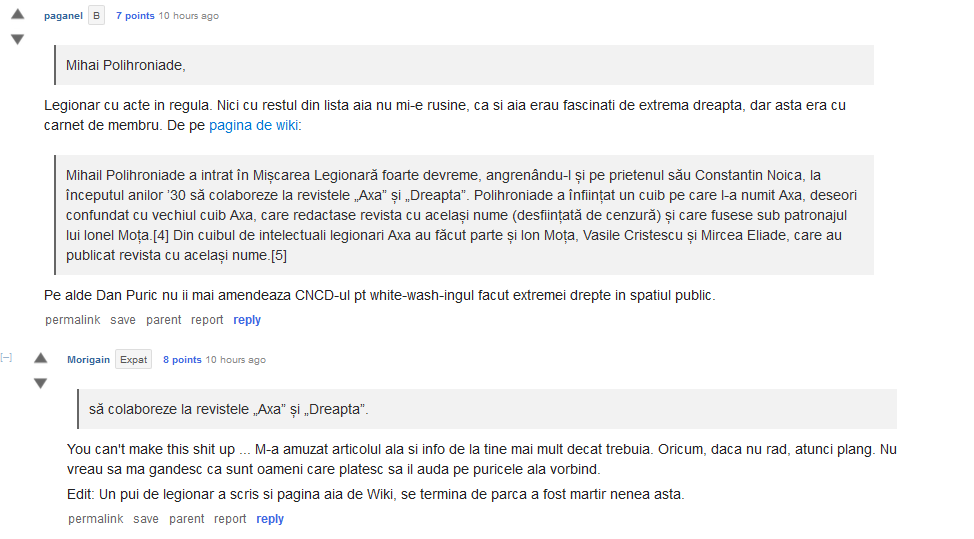Screen dimensions: 974x539
Task: Downvote Morigain's comment
Action: point(40,383)
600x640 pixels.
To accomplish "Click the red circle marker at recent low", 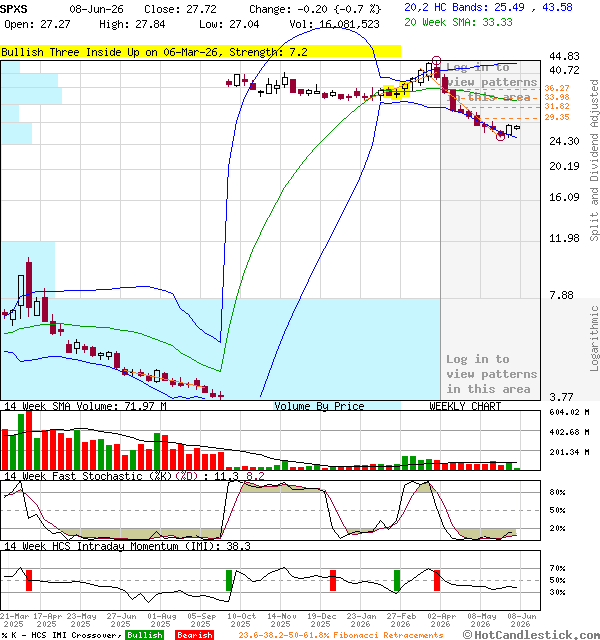I will (500, 137).
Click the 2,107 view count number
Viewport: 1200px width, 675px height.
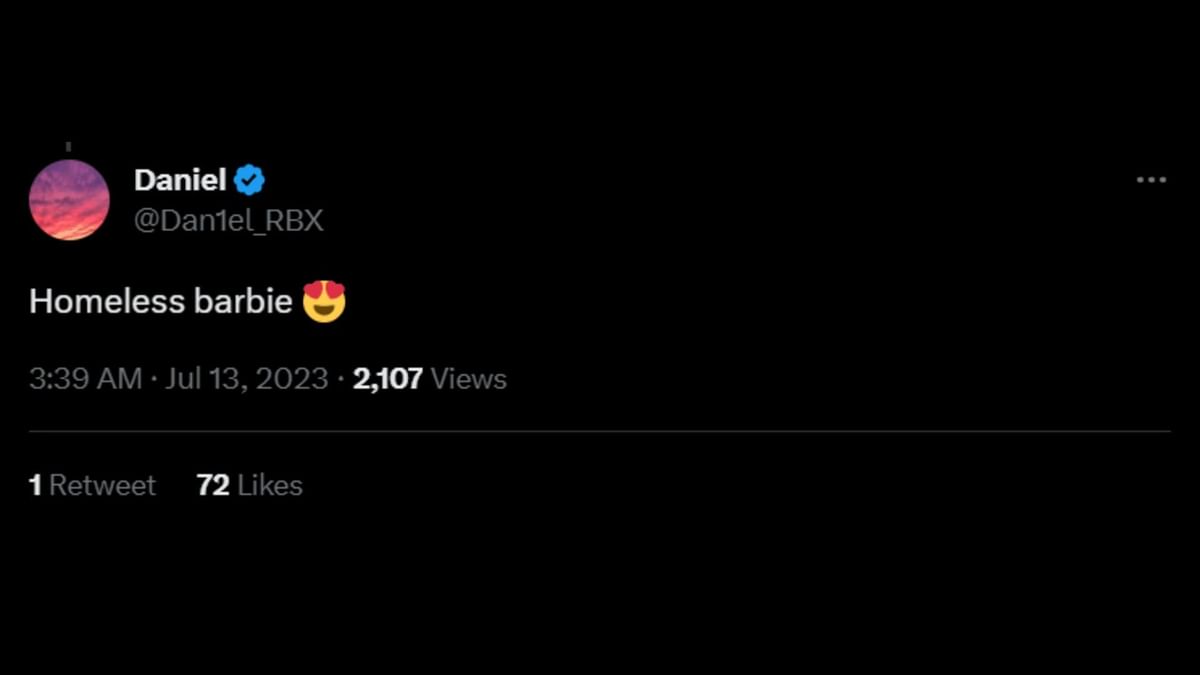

ACTIVITY:
Reproduce word for word the lines running from the line with "Click the 2,107 view count number" through the end of the data, both included, and nothing else; leave out the pictures.

SOLUTION FOR THIS TASK:
Click the 2,107 view count number
Viewport: 1200px width, 675px height.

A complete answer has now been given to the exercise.